CVE-2025-46339 is a medium-severity vulnerability affecting FreshRSS, a self-hosted RSS feed aggregator, in versions prior to 1.26.2. The vulnerability arises from improper handling of feed favicon URLs when a proxy is used with SSL verification disabled. Specifically, the favicon hash computation only includes the feed URL and a salt but omits critical variables such as the proxy address, proxy protocol, and SSL verification status. This omission allows an attacker who can intercept or control the proxy response to poison the favicon of any feed by substituting the favicon URL with one under their control. Consequently, all users of the affected FreshRSS instance can have their feed favicons replaced with malicious or misleading icons. While this does not directly compromise confidentiality or availability, it impacts integrity by allowing unauthorized modification of displayed feed icons, potentially facilitating phishing or social engineering attacks by misleading users about the source or authenticity of feeds. The vulnerability requires low privileges (PR:L) but no user interaction (UI:N) and can be exploited remotely over the network (AV:N). The issue was addressed in FreshRSS version 1.26.2 by including the missing proxy-related variables in the favicon hash computation, preventing favicon poisoning via proxy manipulation.

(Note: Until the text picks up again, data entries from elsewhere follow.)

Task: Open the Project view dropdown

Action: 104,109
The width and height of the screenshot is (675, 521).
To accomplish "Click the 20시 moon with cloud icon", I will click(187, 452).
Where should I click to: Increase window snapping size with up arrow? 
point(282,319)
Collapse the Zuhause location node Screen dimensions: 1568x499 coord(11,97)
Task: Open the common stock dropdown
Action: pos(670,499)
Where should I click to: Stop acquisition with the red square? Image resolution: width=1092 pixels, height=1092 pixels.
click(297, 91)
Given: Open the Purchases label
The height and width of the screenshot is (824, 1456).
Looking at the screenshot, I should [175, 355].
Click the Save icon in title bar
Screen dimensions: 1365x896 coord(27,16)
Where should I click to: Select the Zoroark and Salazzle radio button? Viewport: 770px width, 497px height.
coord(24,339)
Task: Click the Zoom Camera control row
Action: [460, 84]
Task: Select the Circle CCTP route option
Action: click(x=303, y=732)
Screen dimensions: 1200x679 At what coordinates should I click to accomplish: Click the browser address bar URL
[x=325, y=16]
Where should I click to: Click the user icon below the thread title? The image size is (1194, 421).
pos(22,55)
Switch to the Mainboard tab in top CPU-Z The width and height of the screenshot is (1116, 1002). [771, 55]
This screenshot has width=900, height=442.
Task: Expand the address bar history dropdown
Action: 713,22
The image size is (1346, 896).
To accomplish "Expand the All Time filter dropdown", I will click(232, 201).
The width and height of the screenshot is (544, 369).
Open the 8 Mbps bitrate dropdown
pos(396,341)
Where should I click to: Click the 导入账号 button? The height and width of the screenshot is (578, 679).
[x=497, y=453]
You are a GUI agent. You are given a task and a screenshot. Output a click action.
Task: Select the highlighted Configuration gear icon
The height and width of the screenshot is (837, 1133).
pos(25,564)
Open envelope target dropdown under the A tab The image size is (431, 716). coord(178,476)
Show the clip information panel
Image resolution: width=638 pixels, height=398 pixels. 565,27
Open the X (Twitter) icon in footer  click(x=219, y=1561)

For European organizations using FreshRSS to aggregate RSS feeds internally or publicly, this vulnerability could undermine trust in feed content presentation by allowing attackers to spoof favicons. Although the core feed content is not directly altered, favicon poisoning can be leveraged in targeted phishing campaigns or misinformation efforts by visually associating malicious feeds with trusted sources. This may lead to decreased user confidence, potential exposure to malicious links if users are deceived, and reputational damage. Organizations relying on FreshRSS for critical information dissemination or monitoring could face operational disruptions if users ignore or mistrust feed updates due to altered favicons. However, since the vulnerability does not allow direct code execution or data exfiltration, the impact is primarily on integrity and user perception rather than confidentiality or availability.

European organizations should promptly upgrade all FreshRSS instances to version 1.26.2 or later to ensure the favicon hash computation includes proxy parameters, eliminating the favicon poisoning vector. Additionally, organizations should enforce strict proxy configurations with SSL verification enabled to prevent interception or manipulation of feed responses. Network-level protections such as TLS inspection and proxy hardening can reduce the risk of man-in-the-middle attacks. Monitoring feed favicon changes and implementing alerting on unexpected favicon modifications can help detect exploitation attempts. Where feasible, restricting feed sources to trusted domains and validating feed content integrity can further mitigate risks. Finally, educating users about the potential for favicon spoofing and encouraging vigilance when interacting with feed content can reduce social engineering risks.